Il rafforzamento dell’Europa

Soprattutto, spiega Meloni durante la conferenza stampa, i tre documenti rappresentano un passaggio politico importante. «L’Europa deve scegliere se intende essere protagonista del suo destino o subirlo. Serve coraggio e responsabilità e trasformare le crisi in opportunità», dice la premier. E aggiunge negando che il documento sia una sfida a Trump, al contrario dice «è un modo per aiutare noi stessi, serve un’Europa autorevole, consapevole del proprio ruolo».

«Io personalmente sono convinta che in questo tornante della storia Italia e Germania abbiano una responsabilità particolare, chiaramente per storia, per peso, per leadership», dice ancora Meloni. «Siamo due grandi nazioni europee, fondatrici dell’Unione, protagoniste delle dinamiche internazionali. Siamo le due principali potenze manifatturiere d’Europa». Merz sottolinea, invece, soprattutto l’importanza della cooperazione in tema di difesa, anche in ottica Nato – sebbene oggi Donald Trump abbia di nuovo attaccato l’alleanza – ed evidenzia che la cooperazione europea «si è rivelata decisiva in questi giorni quando ci siamo sentiti quotidianamente per valutare come agire per stare al fianco della Danimarca e della Groenlandia».

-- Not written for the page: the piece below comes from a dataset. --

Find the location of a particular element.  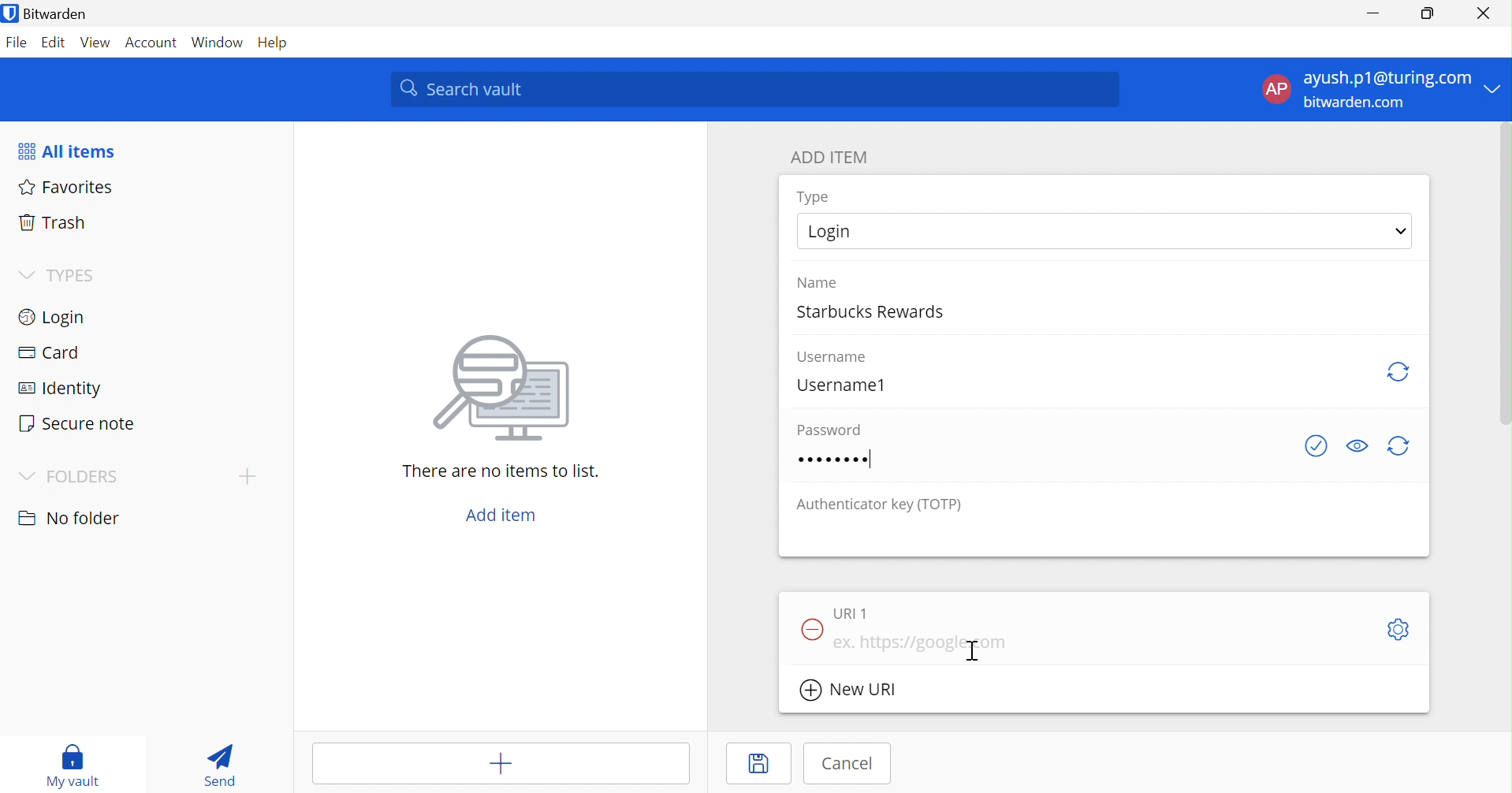

Regenerate Password is located at coordinates (1399, 446).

Groenlandia e Board of peace

A proposito di Groenlandia, Meloni dice ancora, che per un territorio così importante sul piano della difesa dell’alleanza atlantica: «Sono ottimista sulla capacità di Europa e Stati uniti di elevare il livello di attenzione sulla questione. Per quanto riguarda l’Italia rimane l’interesse per il Board of peace, al momento però il formato per noi è incostituzionale, tenteremo di fare questo lavoro, la presenza di paesi come i nostri può fare la differenza».

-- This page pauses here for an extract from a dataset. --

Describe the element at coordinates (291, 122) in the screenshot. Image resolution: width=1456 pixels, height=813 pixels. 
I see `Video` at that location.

La richiesta a Donald Trump, in questo caso, è di riconfigurare le regole che al momento vedono il presidente americano leader del formato: «Ho detto che per noi ci sono oggettivamente dei problemi di carattere costituzionale per come l’iniziativa è stata configurata, chiedendo anche la disponibilità a riaprire questa configurazione per andare incontro alle necessità non solo dell’Italia ma anche di altri Paesi europei».

Il Nobel a Trump

Meloni ha anche ripreso il tema Nobel per la pace, a cui pare il presidente americano – almeno a fase alterne – dice di tenere parecchio. Spingendosi a dire che anche l’Italia, in un prossimo futuro, potrebbe sostenere la candidatura di Trump: «Spero che potremo dare il Nobel per la pace a Trump e confido che possa fare la differenza anche sulla pace giusta e duratura per l’Ucraina, e quindi finalmente anche noi potremo candidare Donald Trump al Nobel per la pace», ha detto la premier.

La battaglia sui dazi

Friedrich Merz, dal canto suo, è stato particolarmente attento alle tematiche economiche, dai dazi americani alla necessità di dare attuazione all’accordo economico tra Europa e Mercosur. «Ci difenderemo con tutti gli strumenti possibili. I Paesi di tutto il mondo sappiano che noi siamo pronti a difenderci», ha detto. «Siamo in grado – ha aggiunto – di convocare il Consiglio europeo straordinario e l’azione dimostrata in questa settimana è la dimostrazione di quello che possiamo fare. Quello che era stata minacciato da Trump non è accaduto. Dobbiamo essere uniti e reagire in tempo reale. Meloni ed io siamo due premier fermamente convinti di fare tutto il possibile per l’Unione europea».

«Possiamo fare accordi commerciali con i Paesi che la pensano come noi sull’apertura del mercato», ha aggiunto Merz parlando della possibilità, dopo l’intesa con il Mercosur, di avviare accordi di cooperazione economica con l’India, l’Australia e altri paesi asiatici. La conferenza stampa, seguita alla sigla dei memorandum, si è chiusa tra larghi sorrisi. «Le relazioni tra Italia e Germania non sono mai state così buone come ora», ha detto la premier.